• Action item: Among the lines of the data below, count those that hold the word "resolution". Answer with the number alone.

____ Data listing

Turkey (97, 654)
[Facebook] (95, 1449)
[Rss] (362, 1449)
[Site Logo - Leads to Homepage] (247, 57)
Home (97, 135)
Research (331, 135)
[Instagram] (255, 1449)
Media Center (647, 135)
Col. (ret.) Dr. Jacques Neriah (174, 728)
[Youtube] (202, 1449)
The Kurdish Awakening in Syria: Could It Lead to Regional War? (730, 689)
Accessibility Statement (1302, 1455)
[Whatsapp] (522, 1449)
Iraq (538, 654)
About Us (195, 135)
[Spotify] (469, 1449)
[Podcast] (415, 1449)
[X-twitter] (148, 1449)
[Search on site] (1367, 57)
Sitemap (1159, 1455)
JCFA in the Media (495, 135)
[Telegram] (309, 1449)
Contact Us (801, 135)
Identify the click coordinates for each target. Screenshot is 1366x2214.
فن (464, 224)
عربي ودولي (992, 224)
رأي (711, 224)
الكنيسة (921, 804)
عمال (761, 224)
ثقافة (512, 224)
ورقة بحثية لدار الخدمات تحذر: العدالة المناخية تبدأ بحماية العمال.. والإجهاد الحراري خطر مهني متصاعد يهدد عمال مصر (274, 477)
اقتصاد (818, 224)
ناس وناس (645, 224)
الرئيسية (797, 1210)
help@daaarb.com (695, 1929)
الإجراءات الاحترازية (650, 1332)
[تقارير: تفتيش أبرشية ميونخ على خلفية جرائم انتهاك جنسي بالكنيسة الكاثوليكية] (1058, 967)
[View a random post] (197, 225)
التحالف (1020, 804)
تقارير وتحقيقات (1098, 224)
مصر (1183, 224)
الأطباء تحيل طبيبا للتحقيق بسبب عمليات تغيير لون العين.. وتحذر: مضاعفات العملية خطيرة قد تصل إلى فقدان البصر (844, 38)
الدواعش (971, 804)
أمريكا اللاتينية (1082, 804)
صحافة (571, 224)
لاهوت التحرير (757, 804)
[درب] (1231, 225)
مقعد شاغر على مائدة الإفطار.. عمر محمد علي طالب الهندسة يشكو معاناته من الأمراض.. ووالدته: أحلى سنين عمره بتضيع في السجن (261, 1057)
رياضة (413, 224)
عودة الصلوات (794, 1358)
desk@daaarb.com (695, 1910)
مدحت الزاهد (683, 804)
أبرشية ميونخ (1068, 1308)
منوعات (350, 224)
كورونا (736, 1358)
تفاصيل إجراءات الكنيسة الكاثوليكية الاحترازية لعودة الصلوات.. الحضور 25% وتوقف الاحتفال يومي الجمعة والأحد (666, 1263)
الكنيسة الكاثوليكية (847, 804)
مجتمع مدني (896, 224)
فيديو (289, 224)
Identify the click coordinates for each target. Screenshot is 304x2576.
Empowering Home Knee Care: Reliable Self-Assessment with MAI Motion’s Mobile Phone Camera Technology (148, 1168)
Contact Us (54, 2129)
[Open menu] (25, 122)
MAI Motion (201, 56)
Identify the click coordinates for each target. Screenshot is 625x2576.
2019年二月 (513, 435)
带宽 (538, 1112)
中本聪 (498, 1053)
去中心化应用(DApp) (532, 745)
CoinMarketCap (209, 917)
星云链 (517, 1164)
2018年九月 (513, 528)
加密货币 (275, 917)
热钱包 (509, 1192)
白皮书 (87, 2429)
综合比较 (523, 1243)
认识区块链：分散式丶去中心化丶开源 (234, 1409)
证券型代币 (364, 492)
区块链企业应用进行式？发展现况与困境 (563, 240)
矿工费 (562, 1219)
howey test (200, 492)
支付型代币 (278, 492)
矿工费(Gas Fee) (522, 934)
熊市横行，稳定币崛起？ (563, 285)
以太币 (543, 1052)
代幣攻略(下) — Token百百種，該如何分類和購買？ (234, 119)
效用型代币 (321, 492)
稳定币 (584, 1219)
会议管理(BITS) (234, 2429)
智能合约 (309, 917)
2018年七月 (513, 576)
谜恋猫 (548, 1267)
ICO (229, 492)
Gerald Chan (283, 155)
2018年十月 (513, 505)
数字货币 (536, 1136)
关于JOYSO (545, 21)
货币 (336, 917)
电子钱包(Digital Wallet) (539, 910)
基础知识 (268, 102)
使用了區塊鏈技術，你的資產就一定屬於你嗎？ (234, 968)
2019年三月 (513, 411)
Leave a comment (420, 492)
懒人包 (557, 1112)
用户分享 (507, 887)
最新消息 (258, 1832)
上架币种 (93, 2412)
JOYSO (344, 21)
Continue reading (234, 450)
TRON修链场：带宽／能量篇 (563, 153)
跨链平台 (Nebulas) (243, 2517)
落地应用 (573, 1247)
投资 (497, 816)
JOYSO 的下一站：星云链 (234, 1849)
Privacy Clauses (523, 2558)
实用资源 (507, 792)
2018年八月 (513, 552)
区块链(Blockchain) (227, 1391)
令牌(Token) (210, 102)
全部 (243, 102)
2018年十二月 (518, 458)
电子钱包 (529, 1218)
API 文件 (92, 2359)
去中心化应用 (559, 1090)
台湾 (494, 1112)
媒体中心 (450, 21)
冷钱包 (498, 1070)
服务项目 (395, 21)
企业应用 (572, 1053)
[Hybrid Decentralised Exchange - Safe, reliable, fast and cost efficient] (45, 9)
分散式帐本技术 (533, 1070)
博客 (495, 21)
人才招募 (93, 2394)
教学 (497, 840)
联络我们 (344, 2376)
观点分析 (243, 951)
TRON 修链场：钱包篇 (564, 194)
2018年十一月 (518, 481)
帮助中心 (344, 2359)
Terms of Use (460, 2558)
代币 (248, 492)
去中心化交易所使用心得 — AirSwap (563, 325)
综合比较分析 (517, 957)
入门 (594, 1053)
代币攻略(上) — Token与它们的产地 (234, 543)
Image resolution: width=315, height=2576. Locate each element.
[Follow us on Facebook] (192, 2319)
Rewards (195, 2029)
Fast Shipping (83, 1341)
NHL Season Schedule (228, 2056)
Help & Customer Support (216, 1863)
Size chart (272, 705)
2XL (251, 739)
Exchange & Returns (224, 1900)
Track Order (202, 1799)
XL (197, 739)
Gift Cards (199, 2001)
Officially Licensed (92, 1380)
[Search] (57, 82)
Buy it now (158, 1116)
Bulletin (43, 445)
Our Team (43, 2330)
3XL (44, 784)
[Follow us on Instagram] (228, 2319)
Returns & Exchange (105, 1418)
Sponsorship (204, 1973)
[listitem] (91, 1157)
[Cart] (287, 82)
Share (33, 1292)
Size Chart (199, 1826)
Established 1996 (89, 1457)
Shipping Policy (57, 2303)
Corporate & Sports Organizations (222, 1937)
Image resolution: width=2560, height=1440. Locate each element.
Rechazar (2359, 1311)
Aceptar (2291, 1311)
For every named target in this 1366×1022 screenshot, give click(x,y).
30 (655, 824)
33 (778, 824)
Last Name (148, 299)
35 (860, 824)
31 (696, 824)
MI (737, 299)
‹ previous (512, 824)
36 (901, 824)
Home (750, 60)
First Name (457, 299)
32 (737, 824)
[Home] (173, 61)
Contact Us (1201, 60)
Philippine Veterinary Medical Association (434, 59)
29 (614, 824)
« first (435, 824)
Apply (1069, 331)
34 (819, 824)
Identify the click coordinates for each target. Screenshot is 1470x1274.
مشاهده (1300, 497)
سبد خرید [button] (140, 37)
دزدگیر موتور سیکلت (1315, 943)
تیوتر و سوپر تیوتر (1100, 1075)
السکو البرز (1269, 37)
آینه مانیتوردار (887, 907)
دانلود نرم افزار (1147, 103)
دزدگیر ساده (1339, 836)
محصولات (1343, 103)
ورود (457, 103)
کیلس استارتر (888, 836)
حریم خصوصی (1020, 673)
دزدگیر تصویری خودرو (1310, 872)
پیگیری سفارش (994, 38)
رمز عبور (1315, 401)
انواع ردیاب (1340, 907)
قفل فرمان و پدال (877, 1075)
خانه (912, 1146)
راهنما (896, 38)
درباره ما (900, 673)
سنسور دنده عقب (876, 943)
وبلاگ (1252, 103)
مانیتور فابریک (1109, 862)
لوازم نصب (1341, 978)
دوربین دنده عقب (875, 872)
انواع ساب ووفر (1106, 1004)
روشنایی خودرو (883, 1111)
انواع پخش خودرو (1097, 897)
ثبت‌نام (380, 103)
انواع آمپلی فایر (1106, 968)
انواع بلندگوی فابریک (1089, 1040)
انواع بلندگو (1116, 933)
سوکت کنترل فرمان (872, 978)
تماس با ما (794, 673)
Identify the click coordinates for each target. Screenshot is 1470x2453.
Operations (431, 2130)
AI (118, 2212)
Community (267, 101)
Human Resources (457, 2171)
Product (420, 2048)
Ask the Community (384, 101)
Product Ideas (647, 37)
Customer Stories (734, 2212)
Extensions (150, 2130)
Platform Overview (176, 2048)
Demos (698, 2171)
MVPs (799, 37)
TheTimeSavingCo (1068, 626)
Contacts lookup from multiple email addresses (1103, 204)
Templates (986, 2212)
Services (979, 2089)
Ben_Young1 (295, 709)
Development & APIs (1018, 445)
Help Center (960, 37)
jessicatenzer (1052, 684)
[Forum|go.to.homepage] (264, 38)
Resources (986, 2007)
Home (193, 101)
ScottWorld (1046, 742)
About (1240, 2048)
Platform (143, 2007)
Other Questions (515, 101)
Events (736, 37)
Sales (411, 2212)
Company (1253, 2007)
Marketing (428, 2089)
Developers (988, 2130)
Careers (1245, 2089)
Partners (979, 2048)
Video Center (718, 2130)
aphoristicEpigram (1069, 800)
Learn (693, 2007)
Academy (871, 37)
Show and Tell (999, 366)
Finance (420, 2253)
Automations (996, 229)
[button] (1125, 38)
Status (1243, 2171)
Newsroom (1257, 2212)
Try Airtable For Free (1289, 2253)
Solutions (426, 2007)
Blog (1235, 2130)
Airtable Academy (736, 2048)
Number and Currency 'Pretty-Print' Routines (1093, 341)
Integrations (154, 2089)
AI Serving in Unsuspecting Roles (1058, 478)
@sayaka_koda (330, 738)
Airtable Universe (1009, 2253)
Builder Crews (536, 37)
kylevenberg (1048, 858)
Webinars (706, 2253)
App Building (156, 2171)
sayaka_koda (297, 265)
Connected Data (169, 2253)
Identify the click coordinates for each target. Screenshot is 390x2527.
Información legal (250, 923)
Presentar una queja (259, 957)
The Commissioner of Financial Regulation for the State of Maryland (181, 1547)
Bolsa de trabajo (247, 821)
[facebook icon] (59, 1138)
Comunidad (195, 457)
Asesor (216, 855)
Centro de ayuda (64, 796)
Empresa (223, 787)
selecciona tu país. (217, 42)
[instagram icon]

________

• Answer area: 2